** START OF Source data **

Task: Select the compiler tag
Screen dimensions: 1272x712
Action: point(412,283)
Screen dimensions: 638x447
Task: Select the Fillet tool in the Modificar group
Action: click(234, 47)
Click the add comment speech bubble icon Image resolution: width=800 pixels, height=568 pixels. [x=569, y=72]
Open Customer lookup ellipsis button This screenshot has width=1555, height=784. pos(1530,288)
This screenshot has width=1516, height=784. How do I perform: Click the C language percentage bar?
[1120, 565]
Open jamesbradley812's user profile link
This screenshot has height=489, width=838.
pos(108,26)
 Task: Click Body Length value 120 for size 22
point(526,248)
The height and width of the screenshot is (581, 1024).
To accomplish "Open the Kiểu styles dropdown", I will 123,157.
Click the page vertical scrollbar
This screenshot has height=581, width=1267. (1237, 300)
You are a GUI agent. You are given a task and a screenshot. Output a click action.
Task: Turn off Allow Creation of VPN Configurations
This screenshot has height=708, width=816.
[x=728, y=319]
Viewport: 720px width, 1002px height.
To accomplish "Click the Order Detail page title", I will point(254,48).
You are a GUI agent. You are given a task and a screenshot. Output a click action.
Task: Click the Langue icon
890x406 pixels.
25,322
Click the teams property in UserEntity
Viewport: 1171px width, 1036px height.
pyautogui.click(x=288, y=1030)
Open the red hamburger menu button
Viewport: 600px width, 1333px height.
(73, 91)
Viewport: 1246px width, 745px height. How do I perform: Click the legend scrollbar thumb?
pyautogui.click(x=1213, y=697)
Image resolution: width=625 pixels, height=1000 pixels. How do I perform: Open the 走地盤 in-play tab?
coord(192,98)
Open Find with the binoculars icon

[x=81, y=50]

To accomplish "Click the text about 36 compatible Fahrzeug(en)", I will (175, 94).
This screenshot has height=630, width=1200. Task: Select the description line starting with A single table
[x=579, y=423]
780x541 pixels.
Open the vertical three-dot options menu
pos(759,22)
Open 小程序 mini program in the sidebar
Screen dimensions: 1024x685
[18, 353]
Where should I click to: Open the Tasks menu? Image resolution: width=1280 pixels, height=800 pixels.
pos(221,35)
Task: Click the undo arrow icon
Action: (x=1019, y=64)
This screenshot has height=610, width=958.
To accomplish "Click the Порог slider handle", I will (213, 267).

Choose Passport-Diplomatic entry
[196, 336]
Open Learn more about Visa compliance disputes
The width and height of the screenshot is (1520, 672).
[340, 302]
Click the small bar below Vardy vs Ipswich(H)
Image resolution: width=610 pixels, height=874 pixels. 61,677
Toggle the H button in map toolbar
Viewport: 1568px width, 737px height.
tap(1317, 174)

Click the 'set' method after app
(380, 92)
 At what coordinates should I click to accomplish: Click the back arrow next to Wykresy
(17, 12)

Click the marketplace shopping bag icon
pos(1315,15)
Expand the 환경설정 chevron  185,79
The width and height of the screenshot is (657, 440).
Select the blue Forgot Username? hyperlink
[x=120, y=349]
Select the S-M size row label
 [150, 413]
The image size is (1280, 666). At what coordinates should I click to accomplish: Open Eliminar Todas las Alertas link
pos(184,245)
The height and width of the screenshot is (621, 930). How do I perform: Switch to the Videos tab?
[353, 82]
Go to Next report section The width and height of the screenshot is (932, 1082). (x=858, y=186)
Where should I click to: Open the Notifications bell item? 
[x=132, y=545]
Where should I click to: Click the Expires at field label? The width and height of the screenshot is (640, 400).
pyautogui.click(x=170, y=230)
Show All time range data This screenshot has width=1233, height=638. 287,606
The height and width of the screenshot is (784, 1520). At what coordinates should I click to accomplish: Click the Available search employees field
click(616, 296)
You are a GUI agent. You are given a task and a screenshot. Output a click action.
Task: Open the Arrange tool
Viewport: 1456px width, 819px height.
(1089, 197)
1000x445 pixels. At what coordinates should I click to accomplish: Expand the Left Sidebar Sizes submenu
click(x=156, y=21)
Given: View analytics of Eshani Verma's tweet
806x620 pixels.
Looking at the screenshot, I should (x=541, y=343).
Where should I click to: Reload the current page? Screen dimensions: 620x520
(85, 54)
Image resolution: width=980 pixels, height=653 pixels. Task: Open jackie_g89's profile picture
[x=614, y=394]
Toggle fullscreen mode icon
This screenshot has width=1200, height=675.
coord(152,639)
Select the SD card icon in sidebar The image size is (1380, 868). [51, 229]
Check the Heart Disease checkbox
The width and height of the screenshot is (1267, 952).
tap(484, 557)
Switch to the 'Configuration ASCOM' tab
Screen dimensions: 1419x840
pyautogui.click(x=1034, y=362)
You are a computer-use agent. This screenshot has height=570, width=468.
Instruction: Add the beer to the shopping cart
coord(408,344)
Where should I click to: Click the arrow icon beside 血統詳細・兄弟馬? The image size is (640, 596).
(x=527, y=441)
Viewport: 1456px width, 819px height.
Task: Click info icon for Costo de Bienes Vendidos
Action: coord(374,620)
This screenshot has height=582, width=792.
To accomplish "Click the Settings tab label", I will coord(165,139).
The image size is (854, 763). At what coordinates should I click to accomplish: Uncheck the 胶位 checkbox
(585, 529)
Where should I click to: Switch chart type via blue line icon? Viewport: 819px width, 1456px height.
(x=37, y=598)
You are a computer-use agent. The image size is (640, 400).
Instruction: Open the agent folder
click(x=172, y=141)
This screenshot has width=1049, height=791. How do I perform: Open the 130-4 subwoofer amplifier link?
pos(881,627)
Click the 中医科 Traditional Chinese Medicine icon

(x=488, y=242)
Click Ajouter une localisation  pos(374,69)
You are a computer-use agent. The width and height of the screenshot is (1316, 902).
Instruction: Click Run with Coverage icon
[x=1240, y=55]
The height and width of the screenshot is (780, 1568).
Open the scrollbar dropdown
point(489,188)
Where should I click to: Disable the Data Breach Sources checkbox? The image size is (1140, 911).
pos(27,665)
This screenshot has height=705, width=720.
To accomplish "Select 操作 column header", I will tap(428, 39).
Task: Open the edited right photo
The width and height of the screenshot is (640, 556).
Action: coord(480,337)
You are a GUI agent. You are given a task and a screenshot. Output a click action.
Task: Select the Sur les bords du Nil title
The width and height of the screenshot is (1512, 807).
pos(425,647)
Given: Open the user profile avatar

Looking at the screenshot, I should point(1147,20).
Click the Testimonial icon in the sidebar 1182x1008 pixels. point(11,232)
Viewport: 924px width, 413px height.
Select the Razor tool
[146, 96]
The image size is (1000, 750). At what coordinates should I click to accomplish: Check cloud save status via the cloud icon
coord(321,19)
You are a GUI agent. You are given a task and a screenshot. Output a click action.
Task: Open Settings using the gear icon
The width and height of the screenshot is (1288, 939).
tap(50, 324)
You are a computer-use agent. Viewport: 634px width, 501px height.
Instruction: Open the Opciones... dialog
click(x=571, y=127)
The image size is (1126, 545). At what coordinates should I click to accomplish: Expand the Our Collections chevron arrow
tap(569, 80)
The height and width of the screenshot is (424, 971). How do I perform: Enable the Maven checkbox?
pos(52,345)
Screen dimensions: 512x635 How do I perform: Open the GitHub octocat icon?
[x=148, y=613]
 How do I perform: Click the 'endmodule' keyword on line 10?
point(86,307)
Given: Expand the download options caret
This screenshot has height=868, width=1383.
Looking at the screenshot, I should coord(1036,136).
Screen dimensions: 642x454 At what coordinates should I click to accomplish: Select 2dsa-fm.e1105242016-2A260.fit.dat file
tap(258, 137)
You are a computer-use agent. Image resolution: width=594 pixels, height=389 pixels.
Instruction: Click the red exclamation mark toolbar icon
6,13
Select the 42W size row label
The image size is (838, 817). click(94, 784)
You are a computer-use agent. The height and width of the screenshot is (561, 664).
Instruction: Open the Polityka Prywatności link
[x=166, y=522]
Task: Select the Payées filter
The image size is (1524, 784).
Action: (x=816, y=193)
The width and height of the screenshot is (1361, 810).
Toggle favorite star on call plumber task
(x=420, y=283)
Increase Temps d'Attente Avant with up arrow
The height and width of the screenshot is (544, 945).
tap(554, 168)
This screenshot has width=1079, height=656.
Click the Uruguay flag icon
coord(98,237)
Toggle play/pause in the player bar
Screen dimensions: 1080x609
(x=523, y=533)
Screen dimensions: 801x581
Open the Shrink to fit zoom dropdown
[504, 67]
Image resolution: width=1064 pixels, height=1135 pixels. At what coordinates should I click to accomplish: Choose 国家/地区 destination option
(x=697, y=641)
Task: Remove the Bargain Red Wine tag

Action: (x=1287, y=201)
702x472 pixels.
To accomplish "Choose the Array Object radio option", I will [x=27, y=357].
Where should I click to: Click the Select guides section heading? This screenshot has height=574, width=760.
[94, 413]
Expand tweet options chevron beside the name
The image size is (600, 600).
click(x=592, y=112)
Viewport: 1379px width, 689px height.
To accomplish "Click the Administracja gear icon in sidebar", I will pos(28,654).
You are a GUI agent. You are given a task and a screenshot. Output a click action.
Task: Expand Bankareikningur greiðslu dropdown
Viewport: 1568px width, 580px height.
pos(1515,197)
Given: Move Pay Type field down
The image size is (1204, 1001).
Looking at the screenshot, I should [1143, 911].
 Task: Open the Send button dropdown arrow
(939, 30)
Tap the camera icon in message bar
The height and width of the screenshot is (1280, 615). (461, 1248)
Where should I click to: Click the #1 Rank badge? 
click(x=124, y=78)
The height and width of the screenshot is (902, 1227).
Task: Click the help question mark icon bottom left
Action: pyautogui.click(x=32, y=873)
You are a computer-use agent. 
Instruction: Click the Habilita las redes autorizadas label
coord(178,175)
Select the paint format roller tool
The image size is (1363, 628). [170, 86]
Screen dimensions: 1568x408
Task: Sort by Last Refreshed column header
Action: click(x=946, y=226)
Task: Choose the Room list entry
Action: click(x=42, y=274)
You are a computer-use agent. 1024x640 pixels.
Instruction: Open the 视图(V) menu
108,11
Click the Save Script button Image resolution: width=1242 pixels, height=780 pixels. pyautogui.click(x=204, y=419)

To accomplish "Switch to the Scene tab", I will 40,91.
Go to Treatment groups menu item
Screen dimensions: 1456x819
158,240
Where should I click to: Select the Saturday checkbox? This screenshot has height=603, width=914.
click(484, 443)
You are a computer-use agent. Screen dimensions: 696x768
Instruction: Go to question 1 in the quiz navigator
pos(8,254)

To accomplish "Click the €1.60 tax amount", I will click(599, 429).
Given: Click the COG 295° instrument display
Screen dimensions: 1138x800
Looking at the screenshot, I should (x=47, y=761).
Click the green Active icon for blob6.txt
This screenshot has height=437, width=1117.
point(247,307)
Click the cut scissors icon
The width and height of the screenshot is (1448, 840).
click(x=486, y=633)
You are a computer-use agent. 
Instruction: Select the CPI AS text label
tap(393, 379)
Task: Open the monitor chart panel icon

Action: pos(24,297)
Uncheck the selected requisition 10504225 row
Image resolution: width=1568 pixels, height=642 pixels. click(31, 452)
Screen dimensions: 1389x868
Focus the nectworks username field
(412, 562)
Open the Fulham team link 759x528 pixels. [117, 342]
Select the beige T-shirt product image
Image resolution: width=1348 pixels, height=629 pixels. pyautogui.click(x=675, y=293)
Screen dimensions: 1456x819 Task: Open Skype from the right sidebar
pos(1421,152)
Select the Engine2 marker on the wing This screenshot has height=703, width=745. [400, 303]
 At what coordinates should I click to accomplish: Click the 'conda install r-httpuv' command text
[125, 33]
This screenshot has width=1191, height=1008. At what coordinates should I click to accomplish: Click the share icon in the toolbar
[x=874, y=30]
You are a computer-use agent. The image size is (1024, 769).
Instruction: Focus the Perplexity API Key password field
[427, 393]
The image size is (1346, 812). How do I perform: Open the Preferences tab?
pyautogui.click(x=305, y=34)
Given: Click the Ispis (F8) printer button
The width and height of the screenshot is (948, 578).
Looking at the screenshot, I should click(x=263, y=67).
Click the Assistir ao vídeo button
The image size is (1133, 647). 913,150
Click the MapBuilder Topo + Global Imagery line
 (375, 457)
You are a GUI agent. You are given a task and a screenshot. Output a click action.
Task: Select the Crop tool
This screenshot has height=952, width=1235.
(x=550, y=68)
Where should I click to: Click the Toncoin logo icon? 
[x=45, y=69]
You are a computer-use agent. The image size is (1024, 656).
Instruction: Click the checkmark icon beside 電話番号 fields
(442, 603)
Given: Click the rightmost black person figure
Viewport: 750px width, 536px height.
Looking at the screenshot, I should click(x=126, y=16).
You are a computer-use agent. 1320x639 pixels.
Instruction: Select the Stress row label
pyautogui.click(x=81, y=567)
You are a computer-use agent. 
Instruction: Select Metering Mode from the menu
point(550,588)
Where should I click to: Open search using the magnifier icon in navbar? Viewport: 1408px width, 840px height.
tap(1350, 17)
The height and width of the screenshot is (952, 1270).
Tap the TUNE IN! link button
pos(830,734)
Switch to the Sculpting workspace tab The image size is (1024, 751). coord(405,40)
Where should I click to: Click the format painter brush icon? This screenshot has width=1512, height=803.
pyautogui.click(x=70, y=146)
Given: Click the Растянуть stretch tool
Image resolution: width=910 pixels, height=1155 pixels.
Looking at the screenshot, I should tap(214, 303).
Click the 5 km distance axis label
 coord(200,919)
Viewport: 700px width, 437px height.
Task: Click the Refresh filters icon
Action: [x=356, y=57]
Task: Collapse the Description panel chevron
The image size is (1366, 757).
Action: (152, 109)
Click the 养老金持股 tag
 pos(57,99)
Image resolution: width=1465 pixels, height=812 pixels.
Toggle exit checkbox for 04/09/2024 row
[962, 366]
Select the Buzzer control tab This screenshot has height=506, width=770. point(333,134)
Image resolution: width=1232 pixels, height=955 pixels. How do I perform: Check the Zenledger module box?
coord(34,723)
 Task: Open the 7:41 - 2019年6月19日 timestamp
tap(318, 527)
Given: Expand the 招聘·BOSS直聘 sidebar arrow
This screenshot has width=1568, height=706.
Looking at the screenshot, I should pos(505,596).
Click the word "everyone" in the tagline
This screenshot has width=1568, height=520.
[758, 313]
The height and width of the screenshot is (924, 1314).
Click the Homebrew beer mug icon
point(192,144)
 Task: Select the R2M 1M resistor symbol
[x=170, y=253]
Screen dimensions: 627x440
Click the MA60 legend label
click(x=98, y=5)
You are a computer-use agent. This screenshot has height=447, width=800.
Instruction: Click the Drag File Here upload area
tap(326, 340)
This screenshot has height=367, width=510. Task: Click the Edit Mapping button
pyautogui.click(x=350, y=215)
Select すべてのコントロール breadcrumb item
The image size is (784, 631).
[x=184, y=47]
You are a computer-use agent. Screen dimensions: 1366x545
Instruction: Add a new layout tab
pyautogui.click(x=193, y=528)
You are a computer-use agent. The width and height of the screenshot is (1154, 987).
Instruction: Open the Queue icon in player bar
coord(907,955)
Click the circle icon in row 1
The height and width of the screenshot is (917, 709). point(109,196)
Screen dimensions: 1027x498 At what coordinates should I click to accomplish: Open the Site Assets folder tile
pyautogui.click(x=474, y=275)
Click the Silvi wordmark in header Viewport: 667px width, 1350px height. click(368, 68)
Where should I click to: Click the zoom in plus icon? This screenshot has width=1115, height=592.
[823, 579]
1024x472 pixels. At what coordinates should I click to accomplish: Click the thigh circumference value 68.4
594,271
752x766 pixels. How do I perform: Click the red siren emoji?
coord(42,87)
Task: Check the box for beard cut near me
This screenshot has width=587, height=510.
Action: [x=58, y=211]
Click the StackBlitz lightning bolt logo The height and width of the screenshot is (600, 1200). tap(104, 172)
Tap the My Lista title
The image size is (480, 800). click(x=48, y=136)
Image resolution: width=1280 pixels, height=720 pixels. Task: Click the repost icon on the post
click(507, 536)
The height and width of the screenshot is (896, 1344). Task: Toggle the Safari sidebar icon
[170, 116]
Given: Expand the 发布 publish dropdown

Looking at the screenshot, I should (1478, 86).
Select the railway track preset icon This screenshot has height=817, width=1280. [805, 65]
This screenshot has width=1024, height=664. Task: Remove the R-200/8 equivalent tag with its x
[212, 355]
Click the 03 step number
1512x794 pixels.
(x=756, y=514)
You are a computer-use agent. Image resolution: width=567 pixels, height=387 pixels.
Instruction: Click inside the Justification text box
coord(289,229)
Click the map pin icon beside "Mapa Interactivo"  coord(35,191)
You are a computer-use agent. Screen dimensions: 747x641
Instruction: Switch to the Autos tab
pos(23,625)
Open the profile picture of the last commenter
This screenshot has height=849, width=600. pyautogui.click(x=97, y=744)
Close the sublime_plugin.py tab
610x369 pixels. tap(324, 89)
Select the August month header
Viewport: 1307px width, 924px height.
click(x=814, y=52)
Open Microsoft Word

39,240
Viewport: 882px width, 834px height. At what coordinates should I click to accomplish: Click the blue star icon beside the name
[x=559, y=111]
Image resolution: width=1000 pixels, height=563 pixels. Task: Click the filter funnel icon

** END OF Source data **

* **Task**
Could you copy the stretch of the material above from the line containing "Click the small bar below Vardy vs Ipswich(H)" through the line containing "click(616, 296)", keeping every line unchanged?

* **Written answer**
Click the small bar below Vardy vs Ipswich(H)
Image resolution: width=610 pixels, height=874 pixels. 61,677
Toggle the H button in map toolbar
Viewport: 1568px width, 737px height.
tap(1317, 174)

Click the 'set' method after app
(380, 92)
 At what coordinates should I click to accomplish: Click the back arrow next to Wykresy
(17, 12)

Click the marketplace shopping bag icon
pos(1315,15)
Expand the 환경설정 chevron  185,79
The width and height of the screenshot is (657, 440).
Select the blue Forgot Username? hyperlink
[x=120, y=349]
Select the S-M size row label
 [150, 413]
The image size is (1280, 666). At what coordinates should I click to accomplish: Open Eliminar Todas las Alertas link
pos(184,245)
The height and width of the screenshot is (621, 930). How do I perform: Switch to the Videos tab?
[353, 82]
Go to Next report section The width and height of the screenshot is (932, 1082). (x=858, y=186)
Where should I click to: Open the Notifications bell item? 
[x=132, y=545]
Where should I click to: Click the Expires at field label? The width and height of the screenshot is (640, 400).
pyautogui.click(x=170, y=230)
Show All time range data This screenshot has width=1233, height=638. 287,606
The height and width of the screenshot is (784, 1520). At what coordinates should I click to accomplish: Click the Available search employees field
click(616, 296)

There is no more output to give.